Pour démontrer l’absurdité de la guerre, son atrocité, le livre de Werth est admirable. À ce point de vue, il n’y a que des éloges à lui faire. Seulement, je ne sais si je me trompe, il me semble qu’il a voulu prouver davantage. Il fait fausse route, et cela nous gâte le reste du livre.
Il nous démontre l’incapacité des gouvernants alliés, les fins égoïstes de leur politique qui, en bien des cas, est toute aussi impérialiste que celle de l’Allemagne. Cela est indiscutable, cela est bien.
Mais lorsqu’il cherche à nous apitoyer sur les pauvres Allemands, de pauvres diables qui ne sont pas responsables de la mégalomanie de leurs maîtres, je demande à faire quelques restrictions.
Si ces pauvres « innocents », ces « blancs agneaux » étaient restés chez eux, je n’aurais rien à objecter. Mais lorsqu’ils se laissent mettre un fusil dans les pattes, et se précipitent, par millions, chez nous pour nous faire goûter les charmes de leur « kultur », il me semble que leur robe d’innocence à subi un rude accroc. Et je comprends que ceux qui sont menacés, se dressent pour résister.
« Il aurait pu se fait, que, par la volonté de nos maîtres, ce soit nous qui aurions été lancés à l’assaut de chez eux ! »
Cela est fort possible. Je n’en sais rien. En ce cas, c’est nous qui aurions eu tort, et ce sont eux qui auraient eu raison de nous résister.
Quelqu’un a dit « que, pour se battre, il fallait être au moins deux ». Cela est vrai dans le sens qu’il faut bien qu’il y en ait au moins un pour recevoir les coups, s’il y en a un pour les donner. Mais dans une société d’individus ou de nations, il suffit qu’il y en ait un de résolu à se battre pour déclencher la guerre, tant que ceux qui l’abominent ne seront pas assez intelligents pour s’unir en un faisceau assez fort pour faire réfléchir à deux fois ceux qui ne rêvent que plaies et bosses.
Et cela veut dire aussi que, à moins de mériter le licou qu’on voudrait leur mettre, les peuples menacés seront bien forcés de se défendre tant qu’il n’existera pas une entente entre eux pour empêcher le retour de la folie sanglante.

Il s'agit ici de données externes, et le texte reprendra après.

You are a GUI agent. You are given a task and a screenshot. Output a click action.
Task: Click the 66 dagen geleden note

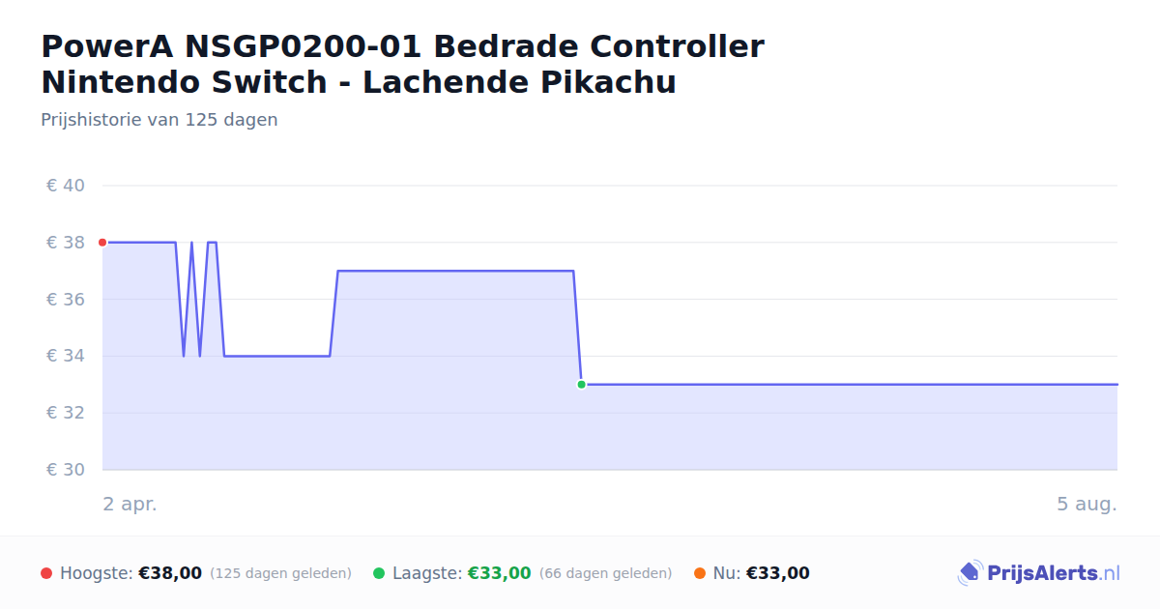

Si le livre de M. Werth m’inspire ces réflexions, c’est que, en plus des passages auxquels je fais allusion ci-dessus, son roman se ferme sur le cri d’une mère dont la fils a été tué :
« Pour qu’il ne soit pas mort, je donnerais la France et l’Allemagne ! »
Je comprend très bien le cri du « cœur » de cette pauvre mère, mais ce que je ne comprends pas, c’est que cela nous soit donné comme conclusion.
Cela peut être la conclusion d’un individualiste, pas de ceux qui se réclament d’une idée sociale. Quel que soit l’antagonisme qui puisse exister entre les différentes classes sociales, quelles que soient leurs différences d’intérêts, il y a des cataclysmes qui ne peuvent atteindre les uns sans se répercuter sur les autres, contre lesquels « tous » doivent résister, sous peine de voir s’empirer leur propre situation.
Cela me confirme cette réflexion que, depuis longtemps, je me suis déjà faite, c’est qu’il faut se méfier de la littérature et des littérateurs. Plus elle est exercé avec talent, plus elle est dangereuse.
J. Grave
Correspondance
D, rue C, à Paris. – Je ne puis passer mon temps à ressasser les arguments que j’ai fournis pendant pris de cinq ans. Vous n’êtes pas convaincu, je le regrette. Je ne puis constater que ceci : « J’avais jusque-là eu l’illusion que les anarchistes étaient des individus exempts de préjugés, de dogmes et de parti-pris ; sachant juger par eux-mêmes. Les événements qui viennent de se dérouler m’ont démontré qu’une grande partie d’eux étaient aussi sectaires, aussi dogmatiques que des marxistes et que, pour eux, les formules et les idées toutes faites l’emportent sur les faits.
J.G.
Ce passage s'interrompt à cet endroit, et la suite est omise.